KUALA LUMPUR, 28 February 2022 - Automotive leather upholstery maker Pecca Group Berhad (“Pecca” or “Group”) reported an all-time-high quarterly revenue in the second quarter ended 31 December 2021 (“2Q22”), fuelled by stronger sales from its Automotive segment whose clientele include Proton, Perodua, Nissan, Toyota, Peugeot and Volkswagen. Pecca believes that the best is yet to come as major car makers forecast higher sales in 2022, thus creating a greater demand for the Group’s market-leading products.
Pecca recorded a revenue of RM45.2 million in 2Q22, representing an increase of 15% year-on-year (“y-o-y”) from RM39.5 million in the preceding year’s corresponding quarter. The stronger topline was achieved as almost all major geographical markets of Pecca - namely Malaysia, Europe, Oceania and North America – posted encouraging revenue growth.

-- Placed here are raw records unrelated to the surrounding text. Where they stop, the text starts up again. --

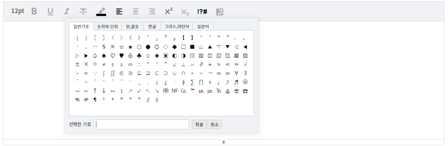Viewport: 448px width, 146px height.
Task: Click the special characters !?# button
Action: click(202, 11)
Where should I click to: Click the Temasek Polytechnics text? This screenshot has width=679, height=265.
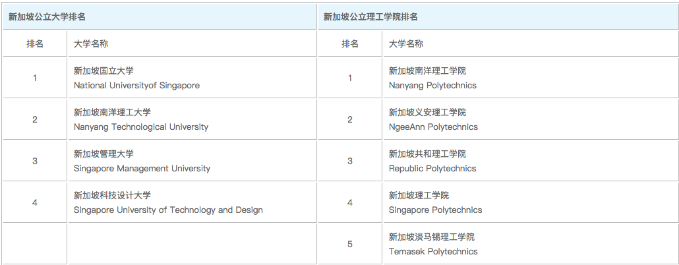(x=433, y=252)
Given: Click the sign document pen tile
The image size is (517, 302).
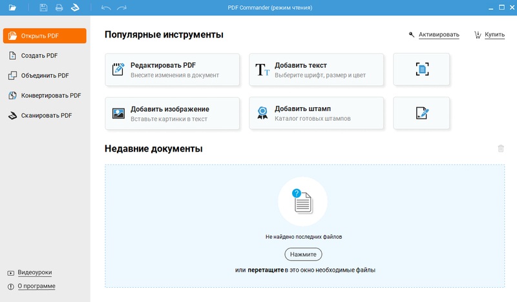Looking at the screenshot, I should (421, 114).
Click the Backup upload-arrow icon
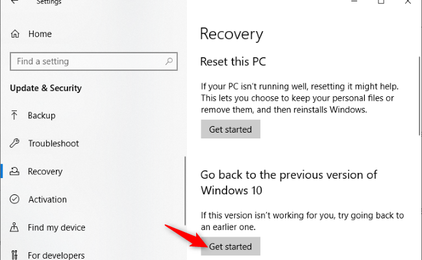 [15, 116]

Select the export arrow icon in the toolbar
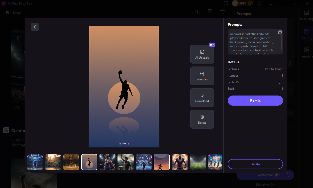(210, 12)
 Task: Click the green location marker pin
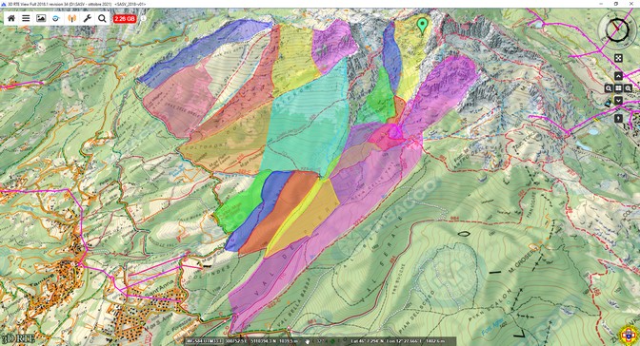(423, 26)
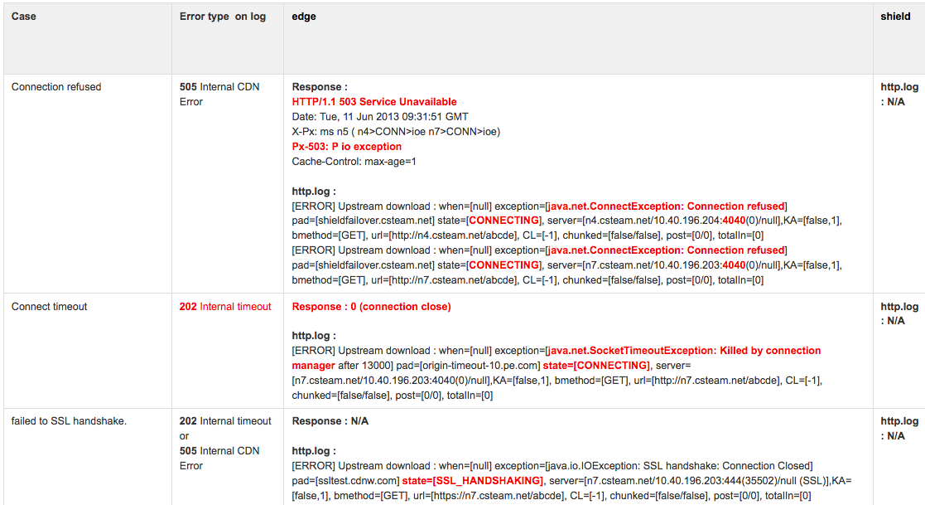Click "Response : N/A" in the SSL handshake row
The image size is (925, 505).
(330, 421)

In the quarter under review, the Group’s leather upholstery and healthcare businesses contributed approximately 79% and 11% of the total revenue respectively. Original Equipment Manufacturer (“OEM”) leather car seat segment contributed approximately 82% of the total revenue for leather car seat covers while Replacement Equipment Manufacturer (“REM”) and Pre-Delivery Inspection (“PDI”) contributed approximately 7% and 11% respectively.
Meanwhile, revenue generated from the Healthcare business is relatively consistent at RM4.81 million as opposed to RM4.84 million in the preceding year’s corresponding quarter. The revenue of the Aviation segment, on the other hand, rose by 24.8% y-o-y to RM151,000 as compared to RM121,000 a year earlier.
Pecca reported a net profit of RM6.0 million in 2Q22 as compared to RM6.05 million in the preceding year’s corresponding quarter. The slight decrease of 0.82% in net profit is mainly due to the increase in logistics and shipping costs for the Automotive segment.
Nevertheless, the Group continued its double-digit net profit margin momentum in the second quarter, with a healthy margin of 13.3%.
Datuk Kelvin Teoh Hwa Cheng (“张燊”), Managing Director of Pecca Group Berhad said:
“Our operational performance was boosted in the second quarter as some of the orders delayed from the first quarter due to the lockdown were carried into the October to December 2021 period. In addition, our production capacity remained above pre-pandemic level and this allowed us to meet the rising demand in the market.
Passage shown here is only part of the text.